● **What to produce**: What you return should be each line of the data containing the string "will".

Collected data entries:
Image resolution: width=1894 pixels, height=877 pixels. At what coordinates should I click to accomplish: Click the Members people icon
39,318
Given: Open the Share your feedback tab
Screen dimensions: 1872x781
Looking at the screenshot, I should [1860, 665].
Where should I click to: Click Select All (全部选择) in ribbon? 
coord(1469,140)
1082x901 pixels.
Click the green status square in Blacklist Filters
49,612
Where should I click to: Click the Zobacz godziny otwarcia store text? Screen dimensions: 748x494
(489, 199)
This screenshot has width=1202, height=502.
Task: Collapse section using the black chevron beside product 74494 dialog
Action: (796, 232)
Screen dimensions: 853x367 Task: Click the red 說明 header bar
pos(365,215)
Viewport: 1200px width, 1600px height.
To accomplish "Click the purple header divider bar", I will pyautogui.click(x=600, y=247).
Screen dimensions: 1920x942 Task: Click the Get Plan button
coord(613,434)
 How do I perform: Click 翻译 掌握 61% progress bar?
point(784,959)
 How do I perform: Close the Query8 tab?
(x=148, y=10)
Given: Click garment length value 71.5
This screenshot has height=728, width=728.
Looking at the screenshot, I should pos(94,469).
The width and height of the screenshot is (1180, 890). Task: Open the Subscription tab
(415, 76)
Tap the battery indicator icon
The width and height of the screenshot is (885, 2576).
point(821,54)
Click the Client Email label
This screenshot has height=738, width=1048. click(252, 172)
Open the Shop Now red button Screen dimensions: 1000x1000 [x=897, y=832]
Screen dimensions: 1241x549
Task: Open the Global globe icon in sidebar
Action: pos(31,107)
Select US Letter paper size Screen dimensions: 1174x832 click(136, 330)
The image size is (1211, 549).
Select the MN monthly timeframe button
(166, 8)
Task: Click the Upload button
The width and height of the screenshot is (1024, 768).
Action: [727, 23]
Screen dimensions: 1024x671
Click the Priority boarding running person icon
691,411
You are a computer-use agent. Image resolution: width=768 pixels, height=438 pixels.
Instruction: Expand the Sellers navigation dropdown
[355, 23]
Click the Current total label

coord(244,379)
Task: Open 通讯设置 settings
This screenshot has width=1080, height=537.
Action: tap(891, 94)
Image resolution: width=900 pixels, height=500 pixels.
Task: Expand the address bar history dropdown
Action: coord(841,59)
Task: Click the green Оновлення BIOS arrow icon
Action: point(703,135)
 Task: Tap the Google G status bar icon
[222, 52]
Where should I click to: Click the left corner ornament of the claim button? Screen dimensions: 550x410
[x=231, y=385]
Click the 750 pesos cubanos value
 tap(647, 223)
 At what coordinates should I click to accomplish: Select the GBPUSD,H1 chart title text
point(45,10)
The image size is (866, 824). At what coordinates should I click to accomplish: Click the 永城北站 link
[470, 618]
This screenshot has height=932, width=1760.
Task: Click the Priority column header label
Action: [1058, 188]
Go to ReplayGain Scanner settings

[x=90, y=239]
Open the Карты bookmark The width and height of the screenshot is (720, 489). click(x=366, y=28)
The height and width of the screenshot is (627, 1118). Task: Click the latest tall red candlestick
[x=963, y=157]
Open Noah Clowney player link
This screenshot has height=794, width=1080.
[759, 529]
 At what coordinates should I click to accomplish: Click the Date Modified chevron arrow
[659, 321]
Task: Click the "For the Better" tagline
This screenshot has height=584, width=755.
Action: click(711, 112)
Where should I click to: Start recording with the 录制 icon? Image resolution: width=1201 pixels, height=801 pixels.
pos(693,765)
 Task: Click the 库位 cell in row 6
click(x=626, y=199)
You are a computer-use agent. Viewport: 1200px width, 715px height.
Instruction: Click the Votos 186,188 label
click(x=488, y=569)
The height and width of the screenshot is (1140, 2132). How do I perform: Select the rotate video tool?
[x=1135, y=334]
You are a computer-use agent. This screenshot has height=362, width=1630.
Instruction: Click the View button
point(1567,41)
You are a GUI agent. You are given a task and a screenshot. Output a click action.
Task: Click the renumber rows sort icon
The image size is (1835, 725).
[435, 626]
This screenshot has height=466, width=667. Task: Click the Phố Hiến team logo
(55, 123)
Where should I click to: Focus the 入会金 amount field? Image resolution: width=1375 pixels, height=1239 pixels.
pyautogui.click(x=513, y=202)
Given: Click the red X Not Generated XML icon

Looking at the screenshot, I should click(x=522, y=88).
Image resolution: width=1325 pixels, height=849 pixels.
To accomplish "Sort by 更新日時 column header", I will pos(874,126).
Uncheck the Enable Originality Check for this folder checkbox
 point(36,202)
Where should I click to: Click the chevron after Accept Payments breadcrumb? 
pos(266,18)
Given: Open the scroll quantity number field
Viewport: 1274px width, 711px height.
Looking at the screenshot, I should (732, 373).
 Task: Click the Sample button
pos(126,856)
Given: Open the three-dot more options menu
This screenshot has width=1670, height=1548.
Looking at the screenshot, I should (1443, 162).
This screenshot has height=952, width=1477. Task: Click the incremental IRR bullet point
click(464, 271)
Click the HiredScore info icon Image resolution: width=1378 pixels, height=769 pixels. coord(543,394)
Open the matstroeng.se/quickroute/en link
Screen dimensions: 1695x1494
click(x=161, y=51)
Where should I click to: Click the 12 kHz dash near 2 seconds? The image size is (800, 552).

● **Output**:
To accomplish "Click the purple header divider bar", I will pyautogui.click(x=600, y=247).
To accomplish "Sort by 更新日時 column header", I will pos(874,126).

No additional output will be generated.